Work item.
Skipping all pictures, print exactly the lines below from the one with "You are a computer-use" through the final line.

::: Given data :::

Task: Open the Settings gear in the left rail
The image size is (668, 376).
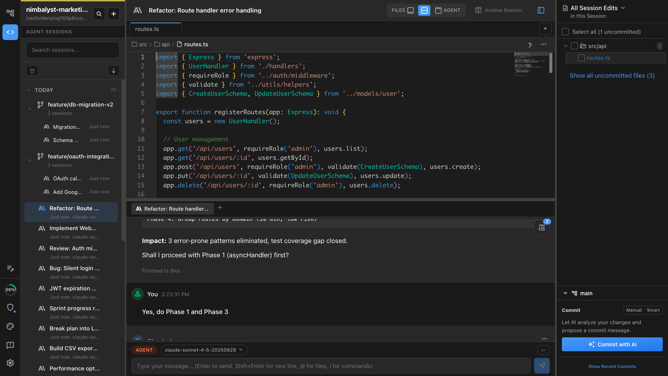Action: [x=10, y=363]
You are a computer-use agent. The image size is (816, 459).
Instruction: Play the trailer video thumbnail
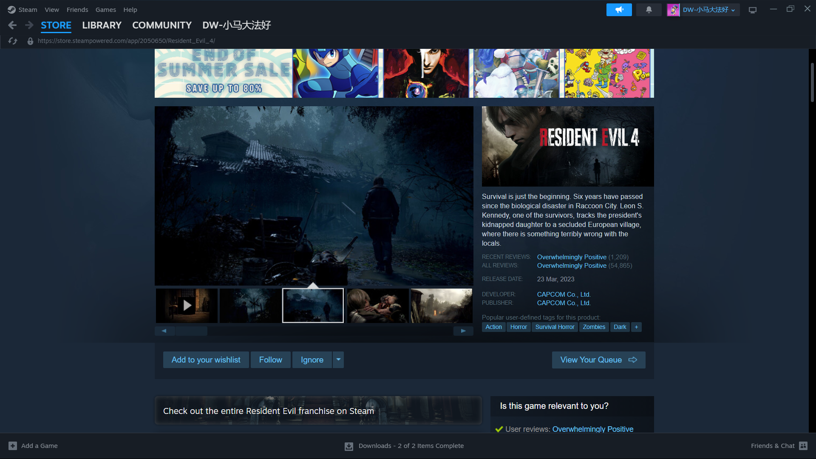[x=187, y=306]
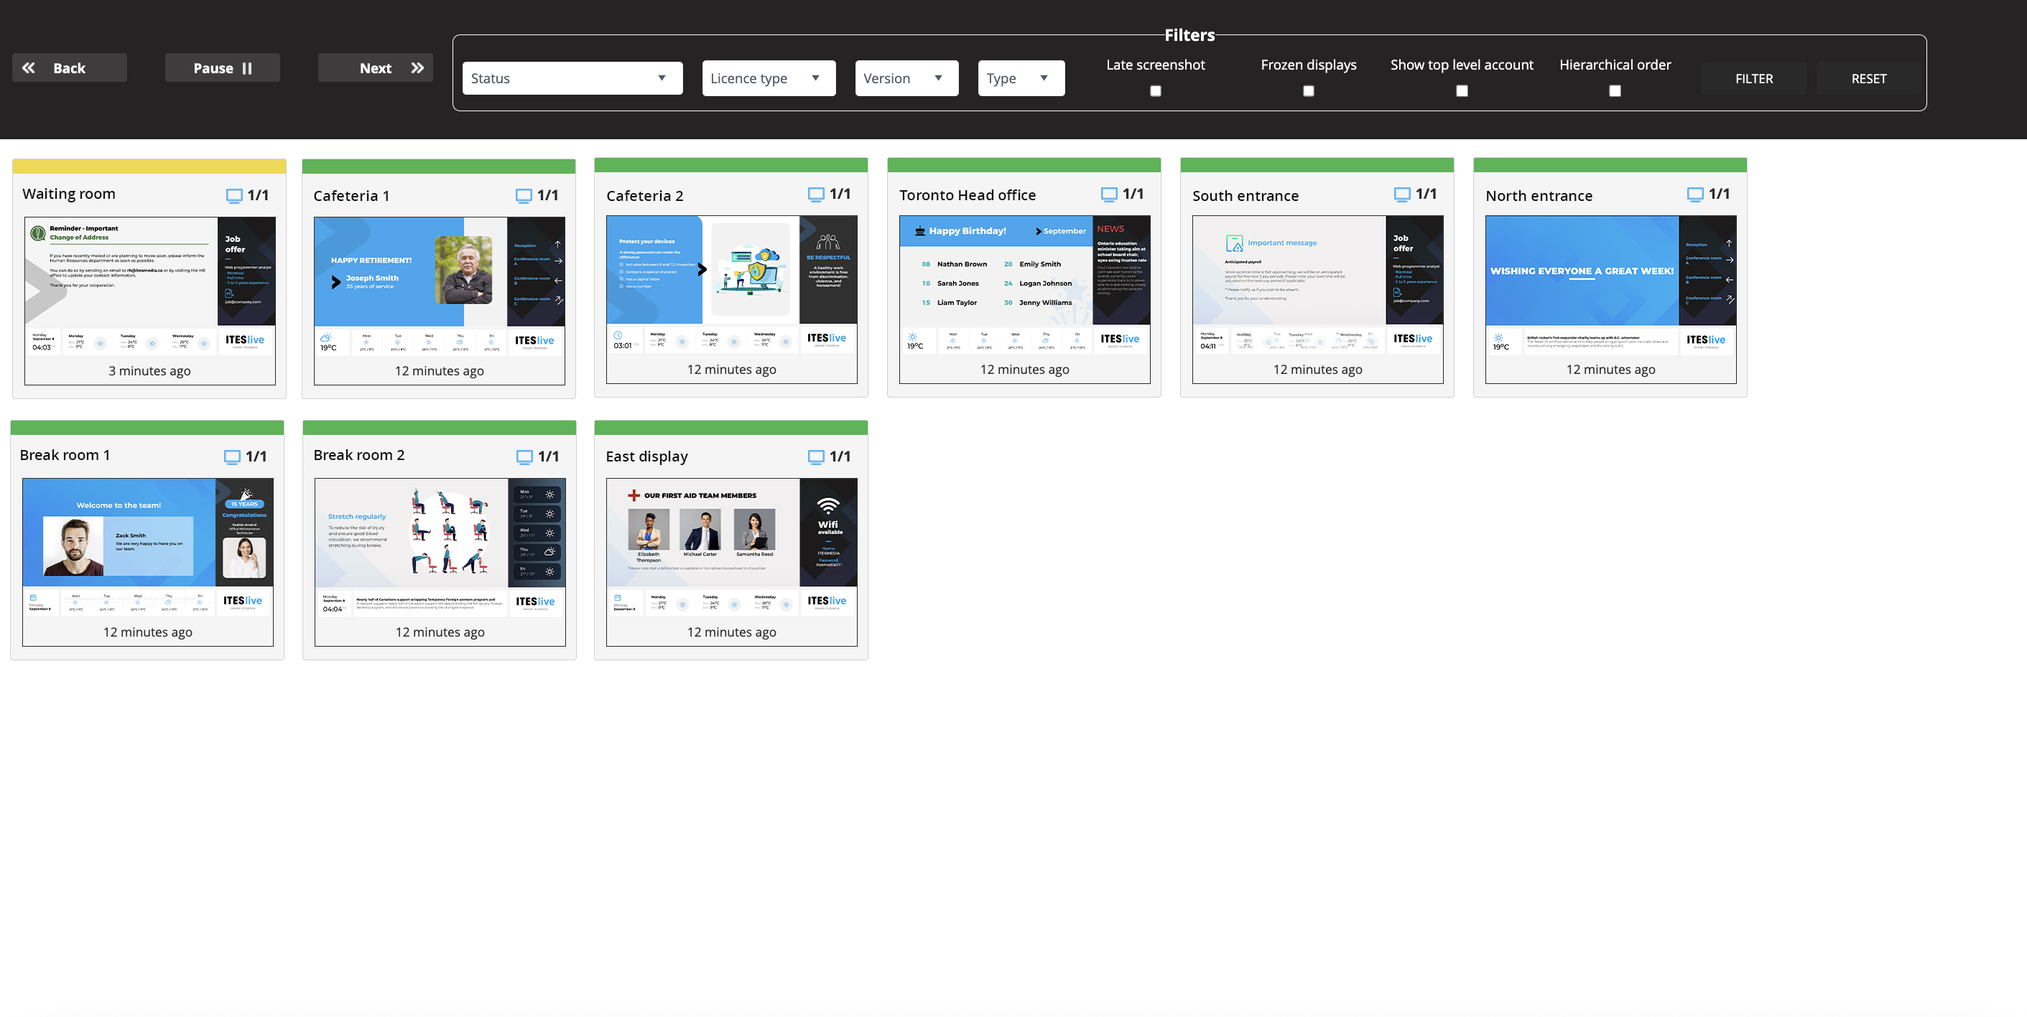Toggle Hierarchical order checkbox

1615,91
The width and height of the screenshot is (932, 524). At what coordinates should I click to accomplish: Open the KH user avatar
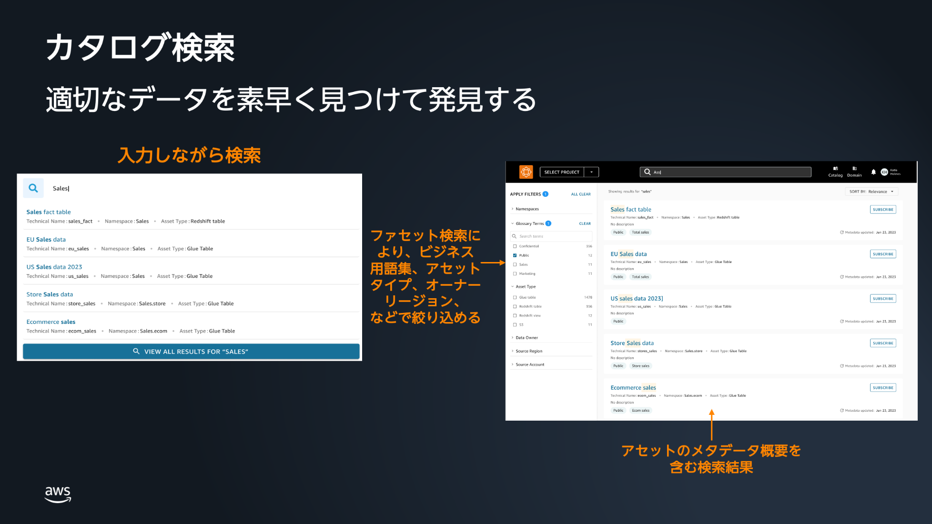(x=884, y=172)
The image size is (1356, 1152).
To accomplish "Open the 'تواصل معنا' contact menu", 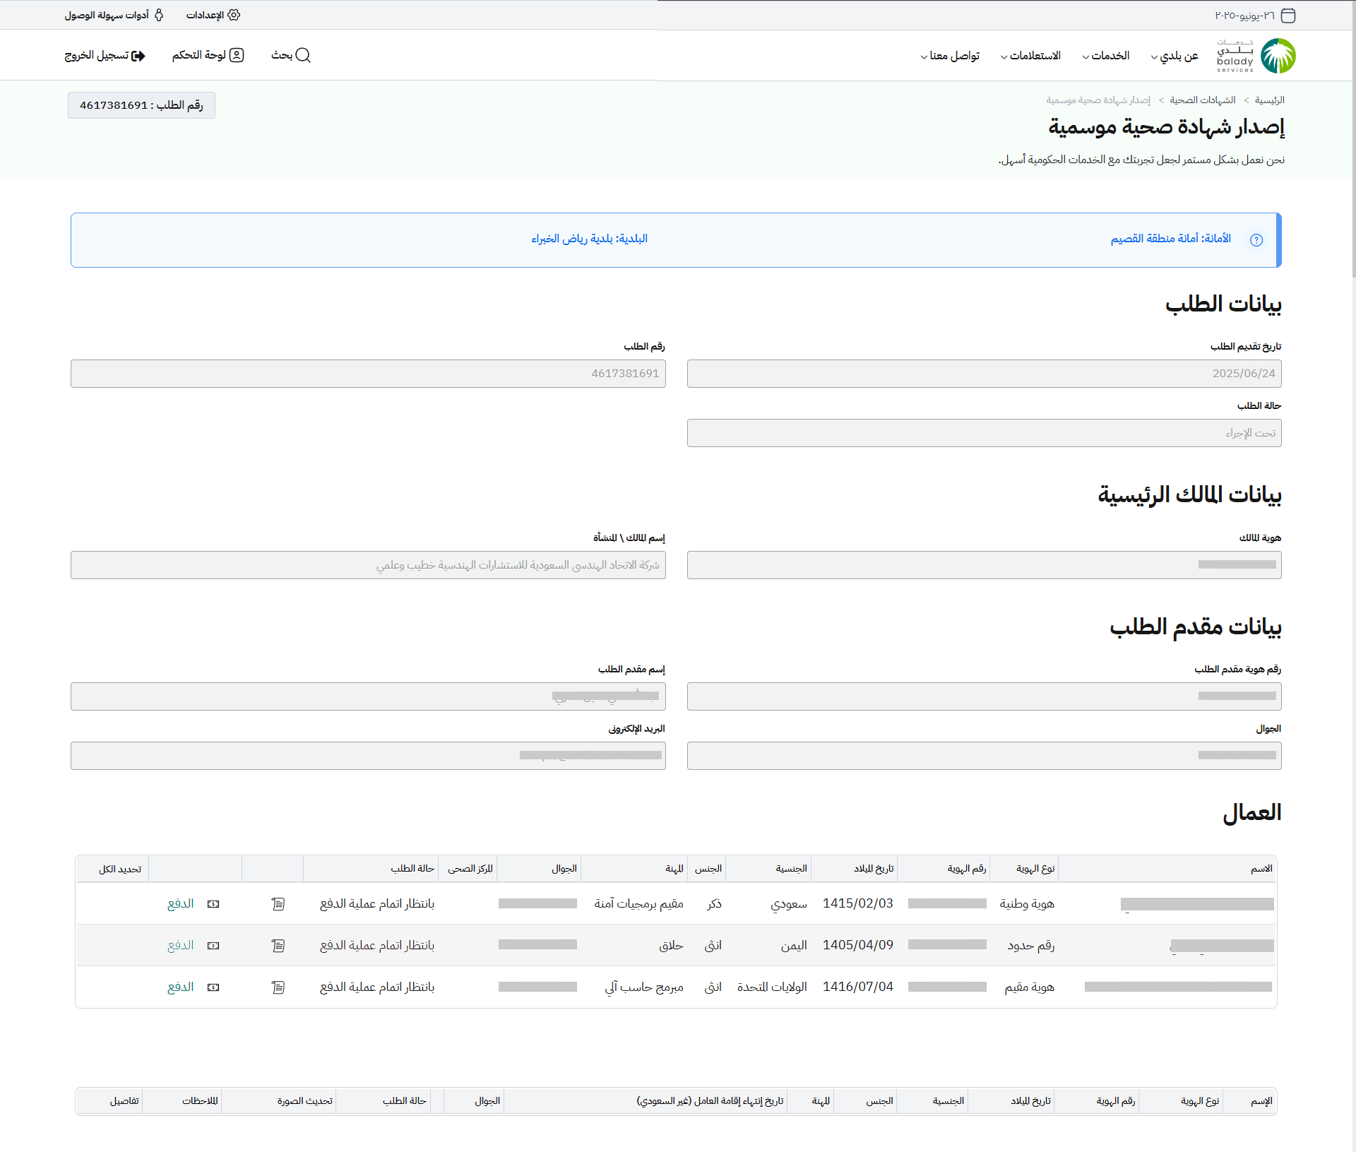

:::

Your response.
You are a computer-use agent. The image size is (816, 459).
Instruction: Play the trailer video thumbnail
[x=187, y=306]
Toggle Hierarchical order checkbox

1615,91
The width and height of the screenshot is (932, 524). At what coordinates should I click to accomplish: Open the KH user avatar
(x=884, y=172)
The image size is (1356, 1152).
To accomplish "Open the 'تواصل معنا' contact menu", 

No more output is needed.